Use of isotopes to determine correct DNA replication model, Matthew Meselson

Interviewee: Matt Meselson. Matt Meselson describes the experiment he did with Frank Stahl to prove that DNA is replicated semi-conservatively. (DNAi Location: Code > Copying the code > Players > Matthew Meselson > The experiment)

So we start the experiment by growing the bacteria for a long time, many hours, many generations, in heavy nitrogen medium, so everything's heavy nitrogen. And now we put a little bit of that bacteria into some Dupenol, some detergent to liberate the DNA, we put that in the ultra-centrifuge and we centrifuge it and all the DNA is heavy, it forms a single band. Meanwhile most of the bacteria have been left behind in the culture tube, and we centrifuge them down and re-suspend them in light nitrogen medium.
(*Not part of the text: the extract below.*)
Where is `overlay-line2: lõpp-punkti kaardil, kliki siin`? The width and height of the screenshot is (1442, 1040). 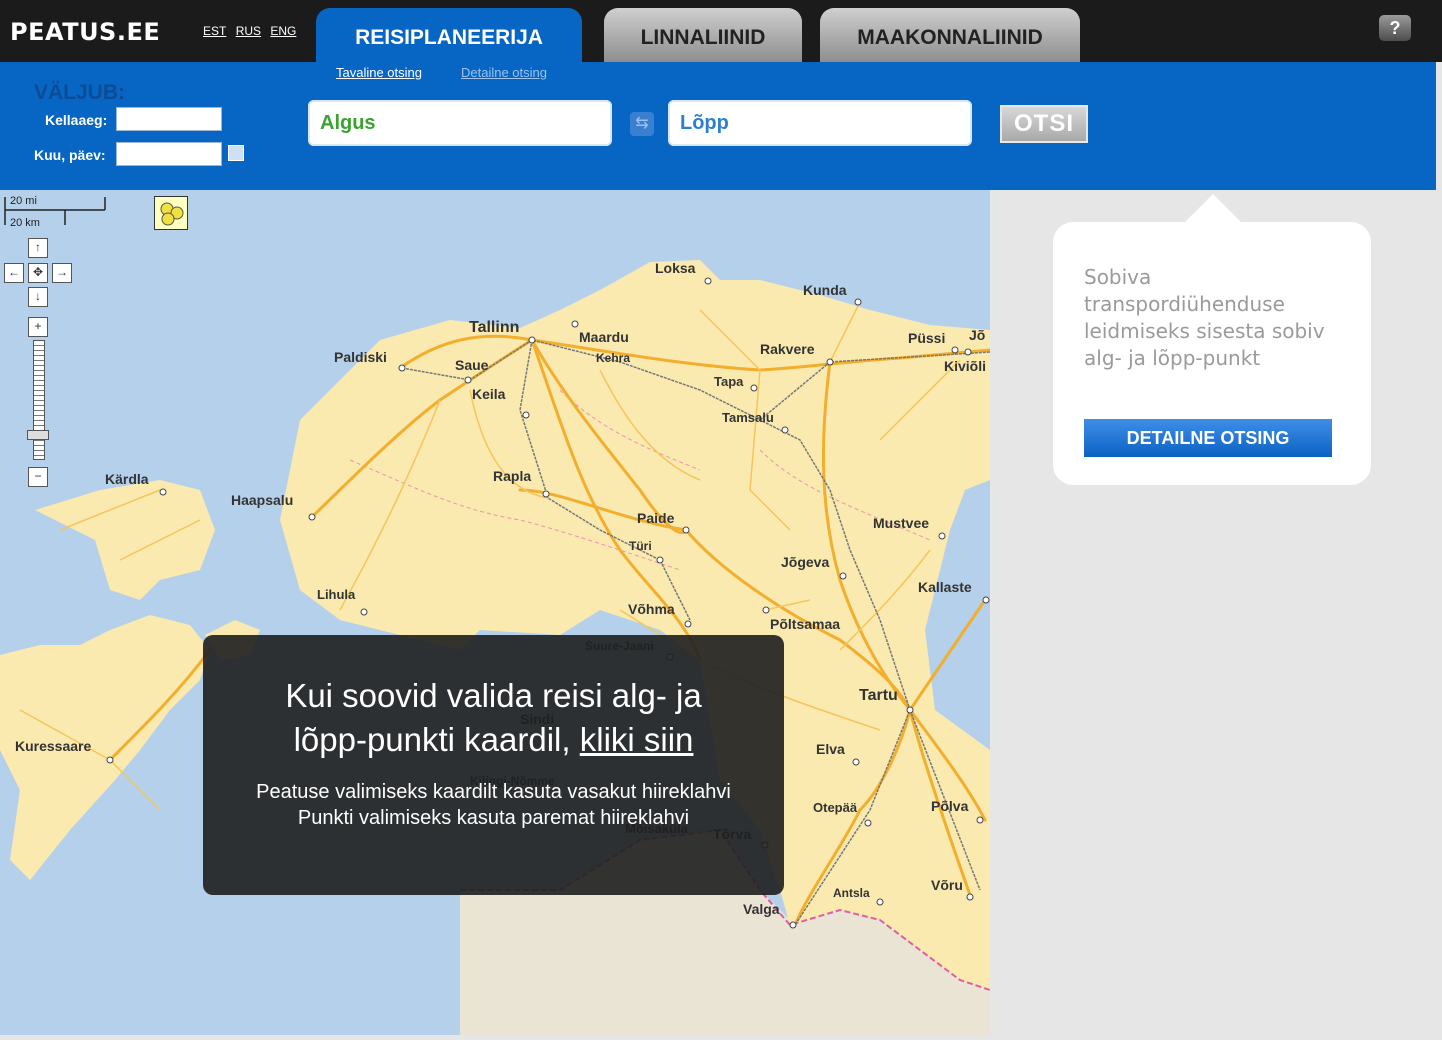
overlay-line2: lõpp-punkti kaardil, kliki siin is located at coordinates (494, 740).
So now any more DNA that's going to be made is light, not heavy, and we see that as time goes on there builds up a new band until at one generation, one full generation after the transfer from heavy to light, all of the DNA is at this new density, which is the density we expect for DNA with one heavy strand and one light strand, namely hybrid DNA. And then as time continues to go on, back in the culture tube where the bacteria are growing in light nitrogen medium, still another band begins to appear, that's fully light DNA. Both strands are nitrogen 14, the light kind of nitrogen. And now as time goes on, the heavy strands that are inherited from way back there, are never destroyed, they're in a sense immortal, but as more and more DNA is made it can be made only out of light DNA, and so the light-light DNA, two strands both light, begins to become more and more predominant in each sample, until we ran this experiment in this case to four generations.